• [Work request]
Show each line of the data below that has the string "resolution" in it.

(Dataset entries)
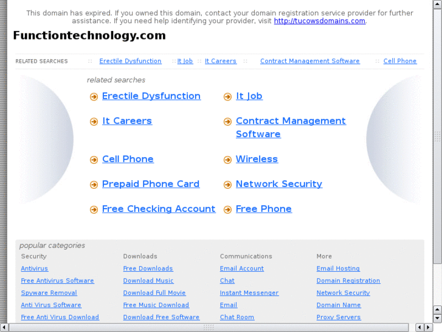Click the orange arrow icon beside It Careers
The image size is (442, 332).
point(94,122)
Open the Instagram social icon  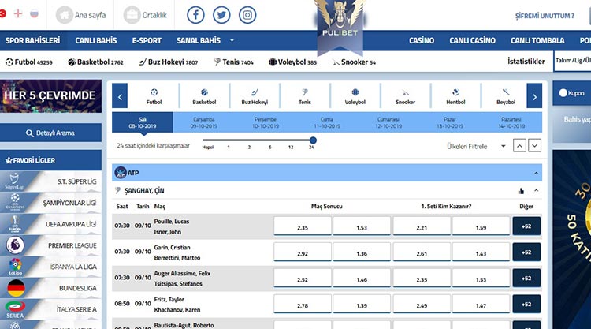coord(247,16)
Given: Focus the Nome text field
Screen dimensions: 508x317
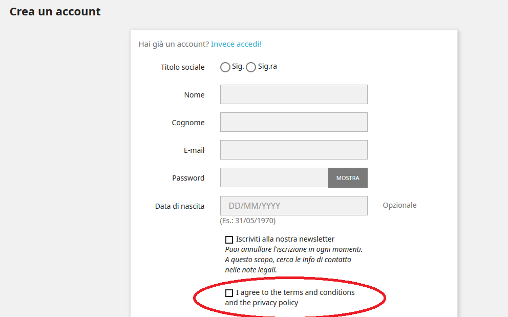Looking at the screenshot, I should 293,94.
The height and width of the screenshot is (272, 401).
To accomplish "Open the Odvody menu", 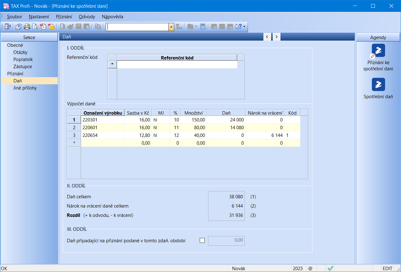I will [x=87, y=17].
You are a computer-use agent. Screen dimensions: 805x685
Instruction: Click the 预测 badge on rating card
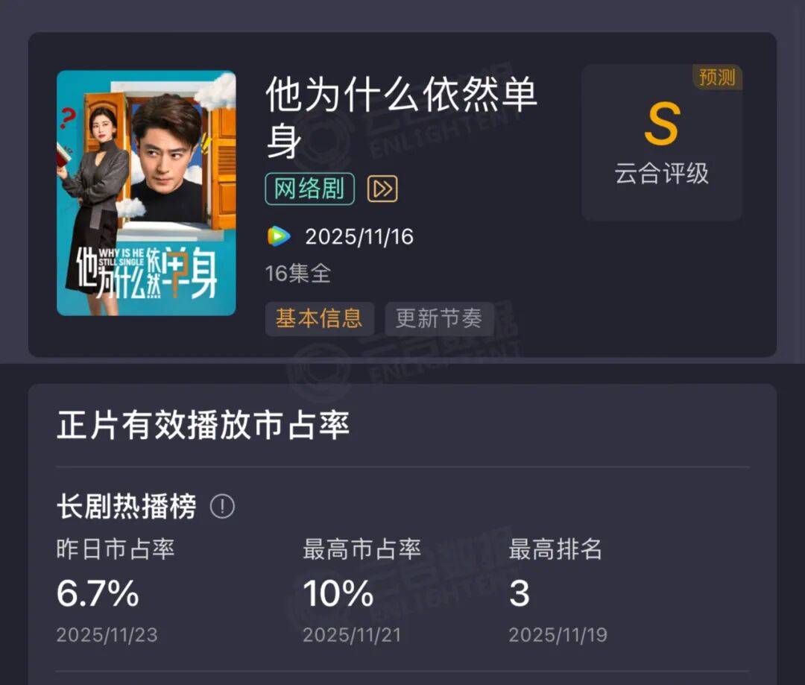coord(717,78)
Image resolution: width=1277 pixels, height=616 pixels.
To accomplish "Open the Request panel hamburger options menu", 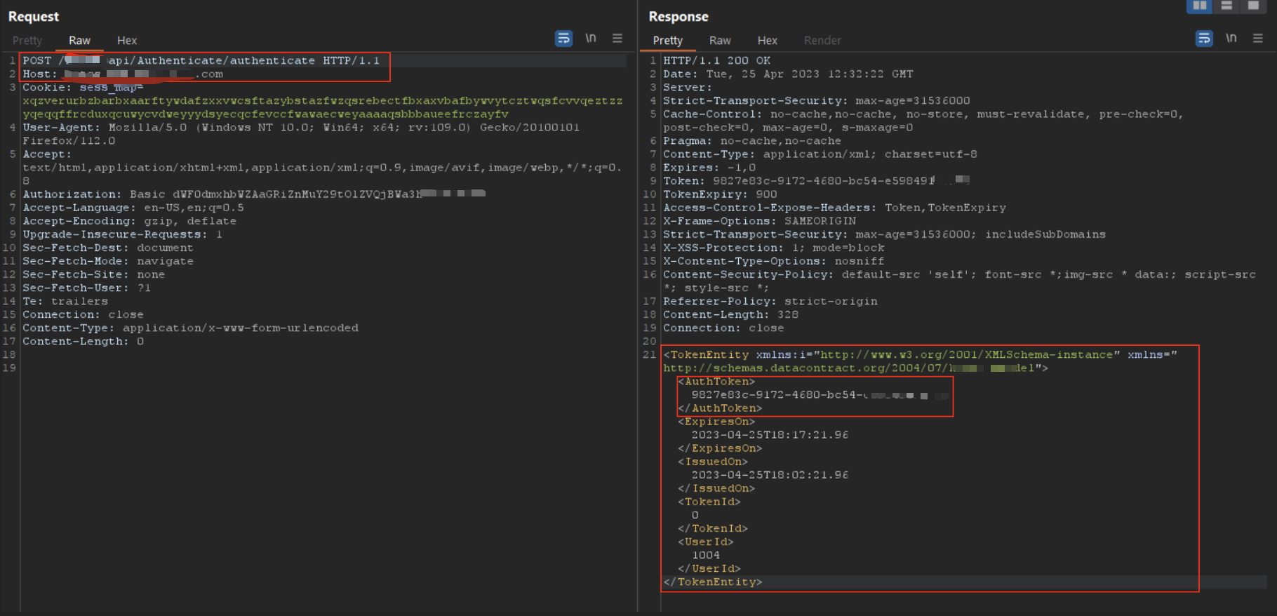I will (617, 39).
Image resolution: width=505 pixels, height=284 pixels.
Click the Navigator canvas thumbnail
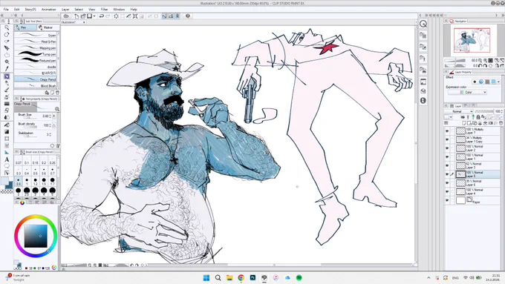[x=472, y=40]
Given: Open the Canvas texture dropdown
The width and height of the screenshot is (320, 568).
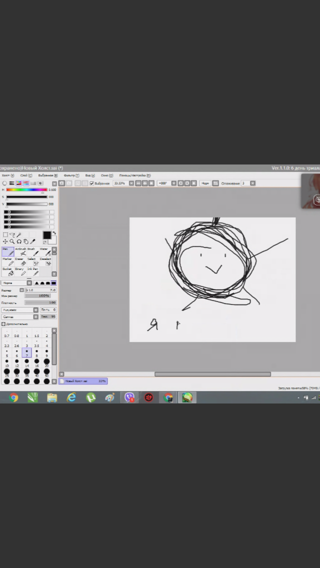Looking at the screenshot, I should pyautogui.click(x=20, y=317).
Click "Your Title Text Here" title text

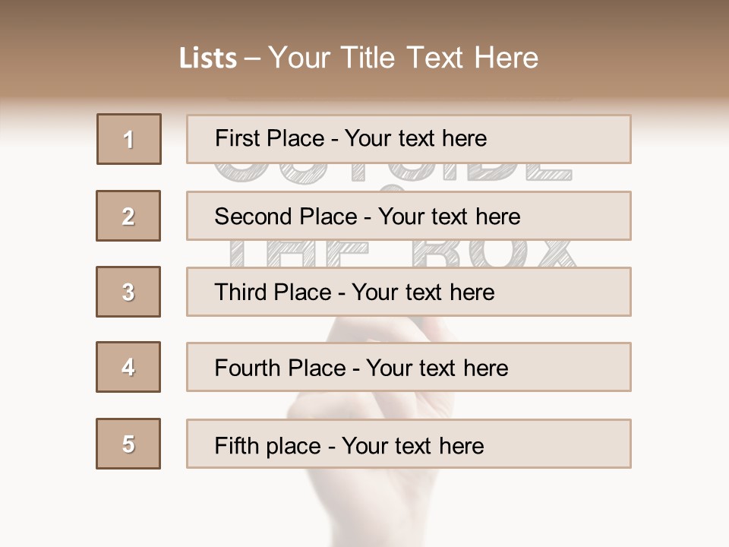tap(403, 58)
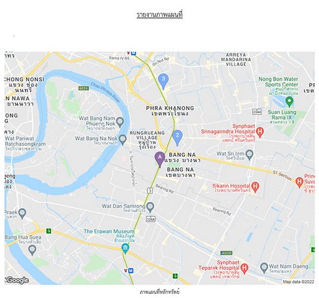Click Synphaet Teparak Hospital H icon
The height and width of the screenshot is (298, 319).
pos(245,269)
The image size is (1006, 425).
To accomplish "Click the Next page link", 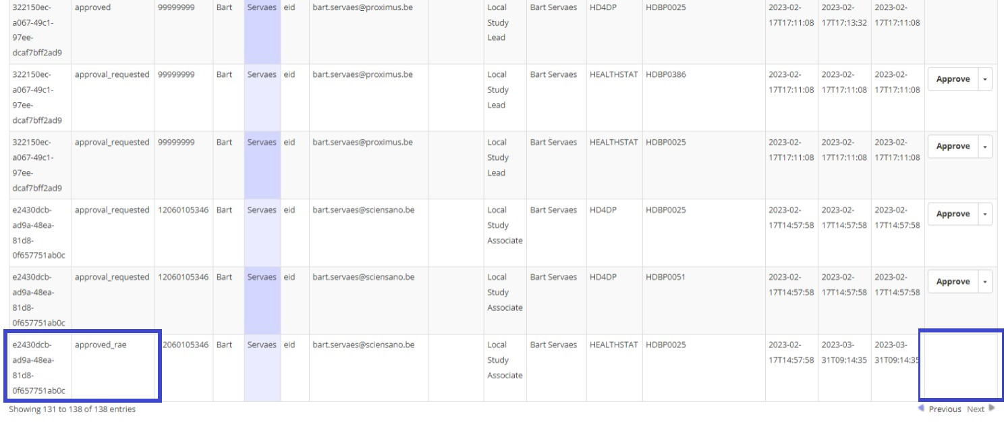I will coord(976,409).
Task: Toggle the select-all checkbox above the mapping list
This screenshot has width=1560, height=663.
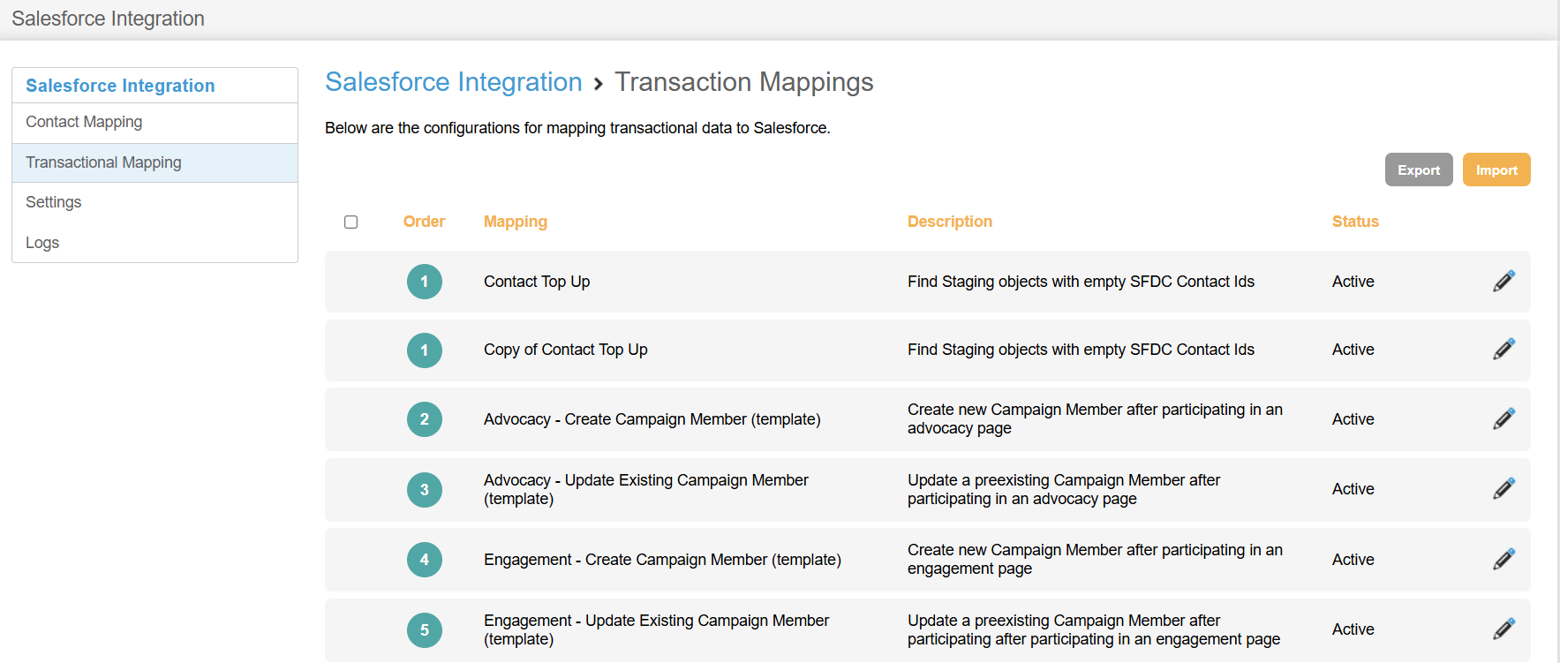Action: click(350, 222)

• [Task result]
Image resolution: width=1277 pixels, height=616 pixels.
Image resolution: width=505 pixels, height=284 pixels.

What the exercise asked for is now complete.